Rather than stitching those systems together, Aventum chose to build its own end-to-end solution. Off-the-shelf tools, Hasani argues, are typically designed to solve a specific point problem for a specific type of user. They weren't built with a holistic workflow in mind. For a multi-line group with ambitions to scale across its global broking and MGA operations- each with its own data requirements and workflow logic - that limitation becomes a ceiling. Hasani and his team wanted to build something with no ceiling. Readers tracking how AI is reshaping specialty insurance distribution can find ongoing coverage in Insurance Business America's dedicated technology section.

The platform is built and managed entirely by Aventum, with the company retaining all intellectual property. Development capacity is supplemented by what Hasani describes as augmentation partners - teams that embed within his organization rather than operating as external vendors. For AI model capability, Aventum works with OpenAI, Anthropic's Claude, Google's Gemini, and IBM, and is hosted on Microsoft Azure infrastructure.

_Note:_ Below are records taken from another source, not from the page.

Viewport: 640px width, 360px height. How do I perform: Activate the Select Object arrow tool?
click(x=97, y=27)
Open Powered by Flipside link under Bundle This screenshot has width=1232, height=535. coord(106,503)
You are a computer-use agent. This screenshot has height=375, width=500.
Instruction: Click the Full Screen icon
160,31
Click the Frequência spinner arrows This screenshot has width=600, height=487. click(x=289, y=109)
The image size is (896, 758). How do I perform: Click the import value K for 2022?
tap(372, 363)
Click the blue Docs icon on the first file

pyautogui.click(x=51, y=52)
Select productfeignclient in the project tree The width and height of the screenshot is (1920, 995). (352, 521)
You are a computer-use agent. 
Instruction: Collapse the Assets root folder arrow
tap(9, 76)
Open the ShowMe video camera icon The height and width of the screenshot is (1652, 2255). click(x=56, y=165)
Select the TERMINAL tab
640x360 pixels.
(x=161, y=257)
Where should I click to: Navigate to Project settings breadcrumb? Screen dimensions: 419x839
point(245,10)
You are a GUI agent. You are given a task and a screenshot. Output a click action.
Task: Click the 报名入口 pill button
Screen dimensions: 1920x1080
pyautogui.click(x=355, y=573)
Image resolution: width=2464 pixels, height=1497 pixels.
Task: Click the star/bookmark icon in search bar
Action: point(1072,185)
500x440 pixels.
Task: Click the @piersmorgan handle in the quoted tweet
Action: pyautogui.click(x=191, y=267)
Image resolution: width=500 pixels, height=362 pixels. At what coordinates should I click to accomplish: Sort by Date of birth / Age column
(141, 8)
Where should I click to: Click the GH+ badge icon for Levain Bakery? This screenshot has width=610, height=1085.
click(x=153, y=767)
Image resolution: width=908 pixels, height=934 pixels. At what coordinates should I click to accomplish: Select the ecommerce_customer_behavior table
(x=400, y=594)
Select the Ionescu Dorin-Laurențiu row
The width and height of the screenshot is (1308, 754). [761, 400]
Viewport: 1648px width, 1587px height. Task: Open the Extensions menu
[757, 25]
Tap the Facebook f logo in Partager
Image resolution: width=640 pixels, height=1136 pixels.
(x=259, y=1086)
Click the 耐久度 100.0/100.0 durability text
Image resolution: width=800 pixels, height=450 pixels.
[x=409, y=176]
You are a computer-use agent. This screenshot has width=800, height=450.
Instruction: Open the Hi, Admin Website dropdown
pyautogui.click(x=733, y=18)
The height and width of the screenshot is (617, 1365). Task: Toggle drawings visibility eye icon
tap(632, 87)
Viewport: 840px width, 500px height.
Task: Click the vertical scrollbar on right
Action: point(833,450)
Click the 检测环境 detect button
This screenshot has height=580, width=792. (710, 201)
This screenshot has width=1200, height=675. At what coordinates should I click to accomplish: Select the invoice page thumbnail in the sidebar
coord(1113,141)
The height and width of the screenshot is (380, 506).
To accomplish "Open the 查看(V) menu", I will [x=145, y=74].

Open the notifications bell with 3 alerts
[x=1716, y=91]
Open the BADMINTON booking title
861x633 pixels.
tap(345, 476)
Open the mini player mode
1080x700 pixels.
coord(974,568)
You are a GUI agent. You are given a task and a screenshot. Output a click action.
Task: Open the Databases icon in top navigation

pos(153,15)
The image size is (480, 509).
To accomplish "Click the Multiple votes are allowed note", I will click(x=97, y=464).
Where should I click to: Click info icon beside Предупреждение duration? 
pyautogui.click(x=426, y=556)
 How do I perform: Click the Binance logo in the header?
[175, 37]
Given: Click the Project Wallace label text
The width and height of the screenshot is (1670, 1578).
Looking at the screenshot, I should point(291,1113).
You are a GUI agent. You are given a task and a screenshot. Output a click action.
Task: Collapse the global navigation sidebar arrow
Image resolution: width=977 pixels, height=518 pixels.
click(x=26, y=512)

Multi-line complexity as a strategic asset

Running a business across multiple specialty lines is conventionally viewed as a source of operational risk. Hasani sees it differently. The variety of data problems Aventum's team encounters - across different lines, different document types, different data structures - makes the platform's AI more capable, not less.

"The more variety of statements of value I get, the more my data science team can start to see how we need to approach processing those data files," Hasani explains. "Because we're getting to see a bigger range of complexity, we can bake those nuances into our AI and apply our training to a different set of problems." The result, he argues, is that training built to process one document type can be leveraged when categorizing email or ingesting data from entirely different sources.

It is a philosophy that parallels the logic of general AI itself. "General AI isn't focused just on one domain," he notes. "Its ability to understand football strategy somewhere along the line probably helps when you're doing architecture." For Aventum, diversity of problem statements isn't a complication to manage,  it is an input that sharpens the platform's intelligence.

Vision casting and the pace of change

The technology is only one dimension of what Aventum is attempting. The other is cultural. Hasani is candid about the challenge of leading people through a transformation that has no natural precedent within the organization, or, he suggests, across much of the market.

"No one who works here has been through a transformation like this," he says. "There isn't that natural reference point." The response has been a sustained effort at what he calls vision casting, communicating not just what the platform will look like when it is finished but providing enough tangible progress along the way to sustain belief. "Vision casting only lasts so long. People buy into the vision, but then they need to see the hallway. The kitchen isn't ready yet, but they need to see something more."

That pressure for visible progress, in a domain as regulated and operationally complex as specialty insurance, is significant. Speed of delivery matters for credibility. Hasani acknowledges the tension directly: "Moving really, really fast in a domain as robust and regulated as insurance brings its own challenges."

The internal product organization Aventum has built follows Agile and product management principles, with dedicated product managers working directly with internal business users as customers. Feedback loops are real and continuous. "Product managers will be working with them after releasing a new feature and will be getting very vociferous feedback," Hasani says. "Whether they're happy, whether they'd ideally like some tweaks, or what the next thing on the roadmap should be."

The measure of success is not a completed platform but a live, evolving product that scales ahead of the business it serves. Whether that ambition will set a new benchmark for technology in the London market is a question the industry is beginning to ask.